◆ **Task directions**:
For the records below, output every line from the one holding "Click system memory icon under Smash Bros" through the final line, unaltered, and no other lines.

◆ **Records supplied**:
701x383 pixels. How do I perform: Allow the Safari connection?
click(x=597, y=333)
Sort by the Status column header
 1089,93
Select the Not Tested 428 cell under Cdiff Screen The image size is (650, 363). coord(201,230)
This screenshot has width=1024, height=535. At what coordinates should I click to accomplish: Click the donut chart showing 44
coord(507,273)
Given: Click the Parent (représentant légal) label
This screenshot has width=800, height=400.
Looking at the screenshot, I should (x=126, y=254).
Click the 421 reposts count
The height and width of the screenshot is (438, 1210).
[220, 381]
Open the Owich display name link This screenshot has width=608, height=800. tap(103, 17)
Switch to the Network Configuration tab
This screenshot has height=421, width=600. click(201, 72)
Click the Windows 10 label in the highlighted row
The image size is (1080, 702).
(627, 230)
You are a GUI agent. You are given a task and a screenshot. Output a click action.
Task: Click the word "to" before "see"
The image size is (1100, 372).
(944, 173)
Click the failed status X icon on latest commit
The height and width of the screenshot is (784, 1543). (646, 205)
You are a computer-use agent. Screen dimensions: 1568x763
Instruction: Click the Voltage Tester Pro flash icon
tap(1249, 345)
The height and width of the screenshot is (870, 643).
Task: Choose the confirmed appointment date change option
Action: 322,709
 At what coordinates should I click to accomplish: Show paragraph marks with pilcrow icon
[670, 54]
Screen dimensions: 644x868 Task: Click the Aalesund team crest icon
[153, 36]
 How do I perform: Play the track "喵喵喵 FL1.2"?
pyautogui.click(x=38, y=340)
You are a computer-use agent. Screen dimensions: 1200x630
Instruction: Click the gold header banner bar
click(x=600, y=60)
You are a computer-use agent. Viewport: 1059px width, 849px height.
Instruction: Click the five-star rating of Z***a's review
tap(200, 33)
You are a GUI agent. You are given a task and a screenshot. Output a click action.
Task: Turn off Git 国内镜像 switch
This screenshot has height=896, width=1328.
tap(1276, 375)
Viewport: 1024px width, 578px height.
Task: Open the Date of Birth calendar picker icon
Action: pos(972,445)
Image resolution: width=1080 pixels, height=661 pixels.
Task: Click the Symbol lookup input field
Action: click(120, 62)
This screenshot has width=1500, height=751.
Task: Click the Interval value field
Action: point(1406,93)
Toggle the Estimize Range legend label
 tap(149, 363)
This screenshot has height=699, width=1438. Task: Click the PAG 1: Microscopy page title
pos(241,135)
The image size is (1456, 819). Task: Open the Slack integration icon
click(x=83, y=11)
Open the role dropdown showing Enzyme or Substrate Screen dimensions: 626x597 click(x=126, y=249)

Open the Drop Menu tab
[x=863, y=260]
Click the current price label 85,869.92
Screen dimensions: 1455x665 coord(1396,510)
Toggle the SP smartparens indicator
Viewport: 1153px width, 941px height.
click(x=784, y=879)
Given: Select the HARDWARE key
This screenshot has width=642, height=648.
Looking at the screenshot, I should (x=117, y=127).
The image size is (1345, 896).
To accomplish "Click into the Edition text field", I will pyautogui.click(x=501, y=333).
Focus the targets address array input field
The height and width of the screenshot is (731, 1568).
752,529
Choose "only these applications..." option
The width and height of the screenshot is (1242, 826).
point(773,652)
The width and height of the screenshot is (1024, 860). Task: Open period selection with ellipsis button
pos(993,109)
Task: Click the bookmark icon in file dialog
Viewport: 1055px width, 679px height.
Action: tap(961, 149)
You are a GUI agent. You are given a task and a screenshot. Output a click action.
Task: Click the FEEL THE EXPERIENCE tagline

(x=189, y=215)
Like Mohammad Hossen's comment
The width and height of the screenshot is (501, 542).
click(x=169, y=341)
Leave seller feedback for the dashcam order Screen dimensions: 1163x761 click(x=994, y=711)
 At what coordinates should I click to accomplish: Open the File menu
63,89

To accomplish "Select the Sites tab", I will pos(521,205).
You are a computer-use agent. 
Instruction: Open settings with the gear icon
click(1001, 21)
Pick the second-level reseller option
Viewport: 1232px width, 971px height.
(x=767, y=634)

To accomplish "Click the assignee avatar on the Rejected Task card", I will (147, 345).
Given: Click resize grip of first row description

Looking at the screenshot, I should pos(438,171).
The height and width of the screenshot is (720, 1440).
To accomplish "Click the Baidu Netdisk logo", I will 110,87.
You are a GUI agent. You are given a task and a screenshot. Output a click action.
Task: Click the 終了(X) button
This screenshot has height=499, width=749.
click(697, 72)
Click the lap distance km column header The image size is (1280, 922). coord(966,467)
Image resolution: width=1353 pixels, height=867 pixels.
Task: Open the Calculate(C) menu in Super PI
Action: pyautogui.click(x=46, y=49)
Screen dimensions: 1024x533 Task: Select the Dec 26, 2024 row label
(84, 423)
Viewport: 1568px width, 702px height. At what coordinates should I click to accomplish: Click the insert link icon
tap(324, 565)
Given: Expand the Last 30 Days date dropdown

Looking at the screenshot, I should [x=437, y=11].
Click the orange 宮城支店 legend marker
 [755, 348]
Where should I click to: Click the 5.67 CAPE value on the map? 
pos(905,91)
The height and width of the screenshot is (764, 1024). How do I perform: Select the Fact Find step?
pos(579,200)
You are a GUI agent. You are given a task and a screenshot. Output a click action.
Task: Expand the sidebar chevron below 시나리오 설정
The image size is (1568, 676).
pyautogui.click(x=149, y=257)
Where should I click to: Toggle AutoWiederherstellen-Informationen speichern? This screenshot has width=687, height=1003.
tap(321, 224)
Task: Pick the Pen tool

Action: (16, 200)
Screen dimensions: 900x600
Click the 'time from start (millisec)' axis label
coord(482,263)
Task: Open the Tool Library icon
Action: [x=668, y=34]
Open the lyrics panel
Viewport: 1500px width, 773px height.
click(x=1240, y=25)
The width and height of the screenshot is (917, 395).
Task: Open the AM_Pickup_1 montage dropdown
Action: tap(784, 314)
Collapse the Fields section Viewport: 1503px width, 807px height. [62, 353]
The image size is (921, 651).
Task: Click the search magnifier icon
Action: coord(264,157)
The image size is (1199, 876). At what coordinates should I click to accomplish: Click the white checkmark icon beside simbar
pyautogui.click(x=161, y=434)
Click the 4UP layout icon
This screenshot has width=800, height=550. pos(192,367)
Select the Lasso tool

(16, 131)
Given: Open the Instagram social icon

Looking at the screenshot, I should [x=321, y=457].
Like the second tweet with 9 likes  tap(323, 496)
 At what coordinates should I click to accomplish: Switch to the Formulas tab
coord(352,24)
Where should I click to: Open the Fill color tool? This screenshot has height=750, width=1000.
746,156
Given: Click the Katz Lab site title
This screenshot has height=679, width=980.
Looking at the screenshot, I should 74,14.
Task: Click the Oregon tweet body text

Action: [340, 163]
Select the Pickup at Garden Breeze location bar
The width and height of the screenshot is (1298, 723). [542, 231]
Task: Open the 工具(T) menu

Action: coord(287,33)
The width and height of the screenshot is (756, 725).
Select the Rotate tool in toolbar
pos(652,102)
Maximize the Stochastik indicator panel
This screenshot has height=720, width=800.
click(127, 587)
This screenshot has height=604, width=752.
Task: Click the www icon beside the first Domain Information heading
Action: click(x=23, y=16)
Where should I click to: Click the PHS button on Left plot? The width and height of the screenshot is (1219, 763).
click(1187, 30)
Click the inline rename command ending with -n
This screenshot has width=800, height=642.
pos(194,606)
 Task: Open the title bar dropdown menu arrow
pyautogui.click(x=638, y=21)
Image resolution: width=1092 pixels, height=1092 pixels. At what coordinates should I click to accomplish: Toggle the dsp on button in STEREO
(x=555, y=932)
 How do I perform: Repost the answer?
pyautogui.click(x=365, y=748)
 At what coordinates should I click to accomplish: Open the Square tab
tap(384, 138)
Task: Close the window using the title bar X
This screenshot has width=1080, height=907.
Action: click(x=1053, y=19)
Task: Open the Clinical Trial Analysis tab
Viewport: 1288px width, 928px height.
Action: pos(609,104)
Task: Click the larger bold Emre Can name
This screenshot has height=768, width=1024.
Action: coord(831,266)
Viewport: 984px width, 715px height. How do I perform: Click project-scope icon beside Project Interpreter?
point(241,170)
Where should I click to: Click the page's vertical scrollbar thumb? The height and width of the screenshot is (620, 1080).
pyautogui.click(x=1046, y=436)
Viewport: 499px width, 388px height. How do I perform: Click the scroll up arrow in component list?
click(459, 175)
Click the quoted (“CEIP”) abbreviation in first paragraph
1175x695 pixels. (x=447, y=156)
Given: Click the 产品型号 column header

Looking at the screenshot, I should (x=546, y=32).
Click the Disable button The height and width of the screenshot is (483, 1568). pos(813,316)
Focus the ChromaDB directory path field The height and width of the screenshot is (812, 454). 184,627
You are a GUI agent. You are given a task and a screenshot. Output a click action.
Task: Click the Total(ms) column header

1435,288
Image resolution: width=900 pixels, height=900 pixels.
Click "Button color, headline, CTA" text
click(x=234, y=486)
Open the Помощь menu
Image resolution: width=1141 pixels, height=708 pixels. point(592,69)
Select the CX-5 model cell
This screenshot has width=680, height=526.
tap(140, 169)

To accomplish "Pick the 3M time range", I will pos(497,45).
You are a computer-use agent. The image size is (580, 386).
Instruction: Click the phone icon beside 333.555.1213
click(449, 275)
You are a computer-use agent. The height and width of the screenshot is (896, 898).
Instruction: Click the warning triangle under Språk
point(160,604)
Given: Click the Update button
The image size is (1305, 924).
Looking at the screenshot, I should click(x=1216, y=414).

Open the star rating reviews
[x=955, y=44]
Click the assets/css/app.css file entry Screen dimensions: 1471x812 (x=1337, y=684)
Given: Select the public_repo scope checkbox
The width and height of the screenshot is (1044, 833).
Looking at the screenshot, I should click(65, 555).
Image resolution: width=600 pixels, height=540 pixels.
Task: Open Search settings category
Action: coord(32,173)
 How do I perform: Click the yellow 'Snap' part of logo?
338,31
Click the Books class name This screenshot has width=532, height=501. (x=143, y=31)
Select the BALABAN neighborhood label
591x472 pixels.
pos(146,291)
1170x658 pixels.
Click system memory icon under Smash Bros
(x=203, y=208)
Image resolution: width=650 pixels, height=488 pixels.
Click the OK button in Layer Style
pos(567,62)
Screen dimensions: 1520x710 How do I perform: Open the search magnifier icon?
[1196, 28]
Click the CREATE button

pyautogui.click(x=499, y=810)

◆ **Output of the task**:
Click system memory icon under Smash Bros
(x=203, y=208)
Image resolution: width=650 pixels, height=488 pixels.
Click the OK button in Layer Style
pos(567,62)
Screen dimensions: 1520x710 How do I perform: Open the search magnifier icon?
[1196, 28]
Click the CREATE button

pyautogui.click(x=499, y=810)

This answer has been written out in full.